Brian Despard, 1898 & Co. | © RTO Insider LLC

The REAL Team will continue its discussion of the PRM and EUE metric when it gathers at SPP’s headquarters in Little Rock, Ark, March 22. 

“That’s March Madness,” said Kristie Fiegen, chair of both the REAL Team and the South Dakota Public Utilities Commission and an apparent fan of college basketball’s annual postseason tournament. 

Still, the meeting will go on. 

“More education is needed across the board for members, for the Regional State Committee, for REAL,” Cathey said. 

The REAL Team reports to the RSC, which is composed of SPP state regulators. Also, it is working in tandem with the Supply Adequacy Working Group (SAWG) and the RSC’s Cost Allocation Working Team. 

“We’re kind of working to educate on the EUE, but to also help that education form how we might best establish our very first separate winter planning reserve margin,” Cathey said. “Even though we don’t have a standard — and this is what’s a little bit confusing — we still understand that we shouldn’t just let EUE be this massive number. We have to use the data from the loss-of-load expectation study to best inform how we balance the risk between winter and summer for upcoming 2026 binding season.” 

The REAL Team directed SAWG to consider EUE associated with an LOLE metric to determine winter and summer PRMs, recommend an EUE standard, and place the expectation of that effect on the 2025 LOLE study.  

Evergy’s Colton Kennedy, SAWG’s chair, agreed that more education and analysis is needed.   

“There’s a separate conversation around what [we] are establishing as a region for an EUE standard. I think honestly, we don’t need that to set the PRM, to recommend PRM,” he said. “I think we know that there are gaps. We know that the EUE is something that needs to be incorporated into the target. I don’t think we have enough information to say this is the appropriate risk tolerance for this region.” 

Separately, the team approved a tariff change (RR605) intended to clarify resource availability expectations for both the summer and winter seasons. The measure adds a definition of authorized outages and more requirements for availability during the two seasons when not on an authorized outage, and it clarifies when load-responsible entities and generation owners should submit resource adequacy capacity to meet their requirements. 
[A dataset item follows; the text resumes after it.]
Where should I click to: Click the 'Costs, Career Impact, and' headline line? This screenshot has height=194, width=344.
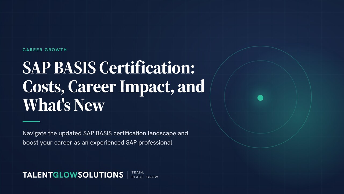coord(114,87)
“It’s not the most complicated policy, but it’s fairly important. If we didn’t do it, we will be shooting ourselves in the foot,” Cathey said. 

The revision’s language is seen as meeting FERC’s expectation that SPP consider expedited proceedings for any future filings on the winter season RA requirement. The commission in November rejected the grid operator’s first attempt at a winter resource adequacy requirement; the RTO plans to refile the requirement, nonbinding until the 2026-27 winter, in April. (See “FERC Rejects Winter Requirement,” ‘Therapy Session’: SPP REAL Team Reviews Draft LOLE Study.) 

The REAL Team also endorsed a pair of initiatives by staff and stakeholders: 

    • The Market Working Group’s development of potential availability market constructs and other incentive-based mechanisms. The MWG explored five options before determining that, based on staff’s evaluation, a performance credit mechanism (PCM) similar to ERCOT’s and an energy availability market would provide the largest economic and reliability benefits. The group is monitoring ERCOT’s PCM development process and will reevaluate the need for additional mechanisms once resource adequacy policies are implemented and evaluated. 
    • Staff’s pursuit of a price-formation policy that dispatches the system based on the true obligation and prices the system during a scarcity event using the obligation without the effect of load shed and emergency energy assistance. Staff plans to secure approval from stakeholders, regulators and the board in April and May, and then take the revision request to the same bodies in July and August.